Doggedly, I told myself there would be no harm in trying to find a private airfield. Maybe a bolt of luck would strike. Then I had a better idea. Not exactly a good one. Just better than anything else I'd considered so far.

—

As the Prius reached Anacostia, I realized that I wasn't the only one who had this idea. The onetime home for the Nacotchtank Indians,
on the banks of the Anacostia River, was named for that long-slaughtered tribe. They'd hunted black bear and deer in the woods that once stood here. I drove through an impoverished, ratty wasteland neighborhood famed for its street gangs and high crime.

Freight trains are still running
, the newscaster on WUSA9 had said.

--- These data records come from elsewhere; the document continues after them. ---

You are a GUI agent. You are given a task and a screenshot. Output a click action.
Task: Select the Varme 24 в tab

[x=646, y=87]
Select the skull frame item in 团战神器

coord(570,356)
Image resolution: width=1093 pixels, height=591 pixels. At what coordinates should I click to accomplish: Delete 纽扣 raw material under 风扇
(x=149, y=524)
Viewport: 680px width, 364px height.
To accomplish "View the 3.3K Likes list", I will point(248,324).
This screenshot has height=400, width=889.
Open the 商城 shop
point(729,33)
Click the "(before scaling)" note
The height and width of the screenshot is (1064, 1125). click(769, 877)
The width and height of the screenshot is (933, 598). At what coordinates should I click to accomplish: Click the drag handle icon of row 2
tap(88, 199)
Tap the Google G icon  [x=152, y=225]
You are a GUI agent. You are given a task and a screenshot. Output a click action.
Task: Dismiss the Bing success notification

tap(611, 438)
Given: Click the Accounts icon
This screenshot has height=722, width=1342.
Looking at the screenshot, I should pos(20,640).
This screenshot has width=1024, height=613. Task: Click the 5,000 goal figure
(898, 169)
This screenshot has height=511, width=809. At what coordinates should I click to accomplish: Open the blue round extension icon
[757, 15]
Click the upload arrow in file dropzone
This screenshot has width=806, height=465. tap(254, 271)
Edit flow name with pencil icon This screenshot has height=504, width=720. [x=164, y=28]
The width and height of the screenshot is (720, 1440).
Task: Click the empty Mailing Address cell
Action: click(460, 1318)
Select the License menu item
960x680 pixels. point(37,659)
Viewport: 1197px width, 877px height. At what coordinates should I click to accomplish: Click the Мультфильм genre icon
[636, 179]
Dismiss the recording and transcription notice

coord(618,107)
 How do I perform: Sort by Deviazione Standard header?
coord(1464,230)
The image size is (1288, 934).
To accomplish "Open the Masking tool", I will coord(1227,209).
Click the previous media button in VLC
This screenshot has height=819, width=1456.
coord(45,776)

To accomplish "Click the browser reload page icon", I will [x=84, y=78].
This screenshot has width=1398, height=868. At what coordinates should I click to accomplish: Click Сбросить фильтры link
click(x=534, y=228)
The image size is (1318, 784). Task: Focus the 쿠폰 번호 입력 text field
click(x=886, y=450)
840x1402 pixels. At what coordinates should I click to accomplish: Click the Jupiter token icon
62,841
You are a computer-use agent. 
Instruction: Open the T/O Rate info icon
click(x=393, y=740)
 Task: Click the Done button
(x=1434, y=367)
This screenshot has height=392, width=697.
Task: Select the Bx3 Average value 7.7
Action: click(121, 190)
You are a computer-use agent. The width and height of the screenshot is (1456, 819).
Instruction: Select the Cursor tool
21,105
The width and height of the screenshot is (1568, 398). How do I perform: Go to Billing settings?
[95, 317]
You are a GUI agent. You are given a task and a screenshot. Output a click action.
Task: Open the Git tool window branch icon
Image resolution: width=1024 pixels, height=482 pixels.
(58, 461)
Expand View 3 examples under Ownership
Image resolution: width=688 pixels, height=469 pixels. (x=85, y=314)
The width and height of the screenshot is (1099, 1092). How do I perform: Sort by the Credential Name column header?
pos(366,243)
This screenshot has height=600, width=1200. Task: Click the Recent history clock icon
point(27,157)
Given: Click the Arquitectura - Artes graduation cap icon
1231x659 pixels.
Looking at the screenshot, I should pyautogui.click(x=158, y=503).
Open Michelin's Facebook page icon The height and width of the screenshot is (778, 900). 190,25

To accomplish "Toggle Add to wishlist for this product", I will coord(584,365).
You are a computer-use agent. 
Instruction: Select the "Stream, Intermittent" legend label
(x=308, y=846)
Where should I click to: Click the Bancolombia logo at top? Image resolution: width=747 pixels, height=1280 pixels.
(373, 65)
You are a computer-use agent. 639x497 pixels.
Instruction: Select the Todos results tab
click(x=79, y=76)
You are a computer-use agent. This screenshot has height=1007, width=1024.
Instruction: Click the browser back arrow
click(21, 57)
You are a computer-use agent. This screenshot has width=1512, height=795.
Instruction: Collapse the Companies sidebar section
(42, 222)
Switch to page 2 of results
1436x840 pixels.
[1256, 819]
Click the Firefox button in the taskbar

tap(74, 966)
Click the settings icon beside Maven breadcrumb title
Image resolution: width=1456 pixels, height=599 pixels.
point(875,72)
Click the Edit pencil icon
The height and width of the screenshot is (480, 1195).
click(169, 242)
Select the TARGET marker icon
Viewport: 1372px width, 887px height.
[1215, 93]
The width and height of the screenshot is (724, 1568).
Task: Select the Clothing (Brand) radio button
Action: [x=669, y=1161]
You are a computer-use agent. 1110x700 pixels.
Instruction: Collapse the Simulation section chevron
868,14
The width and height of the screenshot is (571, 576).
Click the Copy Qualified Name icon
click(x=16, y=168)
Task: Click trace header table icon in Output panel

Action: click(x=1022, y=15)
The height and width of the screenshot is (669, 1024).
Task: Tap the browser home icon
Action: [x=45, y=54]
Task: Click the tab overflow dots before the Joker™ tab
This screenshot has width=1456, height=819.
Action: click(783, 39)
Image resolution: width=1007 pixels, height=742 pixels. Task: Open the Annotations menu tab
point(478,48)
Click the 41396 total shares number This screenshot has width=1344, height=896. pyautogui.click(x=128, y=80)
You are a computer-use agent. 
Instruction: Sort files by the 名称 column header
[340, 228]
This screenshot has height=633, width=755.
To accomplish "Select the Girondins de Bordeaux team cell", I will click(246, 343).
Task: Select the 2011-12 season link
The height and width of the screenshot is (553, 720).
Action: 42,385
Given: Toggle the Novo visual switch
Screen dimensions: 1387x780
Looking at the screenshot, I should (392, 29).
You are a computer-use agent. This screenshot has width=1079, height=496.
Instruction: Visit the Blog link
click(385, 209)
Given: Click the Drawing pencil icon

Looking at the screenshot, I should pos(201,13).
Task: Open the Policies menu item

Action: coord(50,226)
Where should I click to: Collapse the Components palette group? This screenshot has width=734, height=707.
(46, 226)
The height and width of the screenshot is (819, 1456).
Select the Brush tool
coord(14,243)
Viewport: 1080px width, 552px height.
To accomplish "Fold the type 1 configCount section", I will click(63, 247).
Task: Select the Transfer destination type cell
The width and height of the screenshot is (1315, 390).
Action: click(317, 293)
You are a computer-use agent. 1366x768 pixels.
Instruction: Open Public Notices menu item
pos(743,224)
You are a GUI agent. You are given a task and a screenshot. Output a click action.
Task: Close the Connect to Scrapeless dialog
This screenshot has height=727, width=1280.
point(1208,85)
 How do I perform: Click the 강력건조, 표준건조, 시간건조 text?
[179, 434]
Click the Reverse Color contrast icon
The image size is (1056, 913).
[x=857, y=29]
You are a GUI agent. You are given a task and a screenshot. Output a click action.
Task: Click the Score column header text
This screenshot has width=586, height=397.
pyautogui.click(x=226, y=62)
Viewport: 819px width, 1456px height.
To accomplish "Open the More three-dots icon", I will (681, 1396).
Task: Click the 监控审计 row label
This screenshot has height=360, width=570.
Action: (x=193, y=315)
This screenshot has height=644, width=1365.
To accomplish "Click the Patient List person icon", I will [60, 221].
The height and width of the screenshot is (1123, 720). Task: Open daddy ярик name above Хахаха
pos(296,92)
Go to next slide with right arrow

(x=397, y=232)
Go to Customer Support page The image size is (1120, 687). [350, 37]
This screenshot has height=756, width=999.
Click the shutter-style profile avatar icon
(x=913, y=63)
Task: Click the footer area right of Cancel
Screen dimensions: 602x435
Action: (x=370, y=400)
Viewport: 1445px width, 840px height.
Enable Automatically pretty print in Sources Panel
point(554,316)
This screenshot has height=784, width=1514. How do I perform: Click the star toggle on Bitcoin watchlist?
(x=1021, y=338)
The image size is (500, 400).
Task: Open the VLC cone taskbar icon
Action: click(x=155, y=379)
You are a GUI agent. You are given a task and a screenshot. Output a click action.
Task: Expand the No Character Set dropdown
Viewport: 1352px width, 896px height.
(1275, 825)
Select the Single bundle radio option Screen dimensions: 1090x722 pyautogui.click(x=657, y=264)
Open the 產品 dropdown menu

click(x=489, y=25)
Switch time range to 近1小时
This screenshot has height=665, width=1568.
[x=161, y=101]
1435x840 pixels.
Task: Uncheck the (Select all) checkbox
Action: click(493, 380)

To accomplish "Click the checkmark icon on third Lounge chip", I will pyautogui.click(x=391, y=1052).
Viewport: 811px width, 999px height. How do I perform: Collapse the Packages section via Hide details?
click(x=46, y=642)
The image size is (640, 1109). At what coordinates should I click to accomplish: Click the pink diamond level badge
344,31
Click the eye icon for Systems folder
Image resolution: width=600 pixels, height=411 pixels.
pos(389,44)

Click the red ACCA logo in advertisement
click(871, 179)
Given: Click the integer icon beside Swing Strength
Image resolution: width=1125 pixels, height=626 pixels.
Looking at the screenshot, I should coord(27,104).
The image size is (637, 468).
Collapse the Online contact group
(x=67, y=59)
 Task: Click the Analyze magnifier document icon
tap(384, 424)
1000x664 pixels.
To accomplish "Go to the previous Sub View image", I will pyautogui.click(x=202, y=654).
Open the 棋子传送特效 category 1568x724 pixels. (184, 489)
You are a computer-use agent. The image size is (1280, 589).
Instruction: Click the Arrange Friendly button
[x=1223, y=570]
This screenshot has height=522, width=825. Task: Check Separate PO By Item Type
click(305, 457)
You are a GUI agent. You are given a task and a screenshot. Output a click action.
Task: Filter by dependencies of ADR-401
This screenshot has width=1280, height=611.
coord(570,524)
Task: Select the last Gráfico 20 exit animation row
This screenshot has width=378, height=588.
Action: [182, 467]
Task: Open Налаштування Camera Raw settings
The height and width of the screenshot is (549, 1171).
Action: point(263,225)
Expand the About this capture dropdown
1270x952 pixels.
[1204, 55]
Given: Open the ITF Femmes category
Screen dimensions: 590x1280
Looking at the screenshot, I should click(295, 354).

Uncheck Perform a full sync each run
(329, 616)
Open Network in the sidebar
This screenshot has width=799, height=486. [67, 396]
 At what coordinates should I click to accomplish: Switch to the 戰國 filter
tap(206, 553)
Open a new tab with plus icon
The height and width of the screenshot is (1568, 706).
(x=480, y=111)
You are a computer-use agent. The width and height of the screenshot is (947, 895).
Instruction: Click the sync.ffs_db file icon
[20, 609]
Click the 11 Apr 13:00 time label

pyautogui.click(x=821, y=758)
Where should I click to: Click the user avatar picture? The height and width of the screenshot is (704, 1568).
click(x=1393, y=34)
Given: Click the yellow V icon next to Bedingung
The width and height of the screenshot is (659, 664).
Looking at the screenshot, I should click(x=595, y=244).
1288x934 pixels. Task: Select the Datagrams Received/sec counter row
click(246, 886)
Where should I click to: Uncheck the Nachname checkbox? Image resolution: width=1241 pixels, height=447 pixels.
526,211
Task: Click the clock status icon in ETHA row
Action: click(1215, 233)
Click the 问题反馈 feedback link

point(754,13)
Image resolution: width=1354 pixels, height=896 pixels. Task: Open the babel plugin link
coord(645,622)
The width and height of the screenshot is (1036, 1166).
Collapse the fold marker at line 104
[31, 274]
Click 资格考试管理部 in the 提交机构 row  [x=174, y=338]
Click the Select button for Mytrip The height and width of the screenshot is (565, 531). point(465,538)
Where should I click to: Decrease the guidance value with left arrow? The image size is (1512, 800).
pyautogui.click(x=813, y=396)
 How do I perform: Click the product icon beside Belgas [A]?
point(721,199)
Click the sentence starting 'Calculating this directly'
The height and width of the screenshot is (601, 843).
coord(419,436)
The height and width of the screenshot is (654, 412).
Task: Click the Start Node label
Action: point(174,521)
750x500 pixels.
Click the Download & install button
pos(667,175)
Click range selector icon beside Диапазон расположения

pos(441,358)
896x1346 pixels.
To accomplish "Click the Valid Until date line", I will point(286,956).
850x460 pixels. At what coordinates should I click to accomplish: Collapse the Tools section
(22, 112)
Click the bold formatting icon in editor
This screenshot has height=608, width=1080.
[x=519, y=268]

I hoped that she was still right.

Back during the Great Depression, tens of thousands of Americans had hopped freight trains to move around the country. Now as I cruised Anacostia's commercial strip, I saw more moving cars than elsewhere, and from the packed belongings inside, and nervous faces, I realized that these refugees sought the rail yard, too.

My GPS flickered on and off. Soldiers blocked some streets. Where to go? I saw several high-end cars circling around blocks, nosing around, backing from one street, gliding across a supermarket parking lot and into an alley. It was as if the cars were animals looking for a water hole, as if the vehicles themselves had a lumbering intelligence. They sought exit from the city in which they'd been trapped.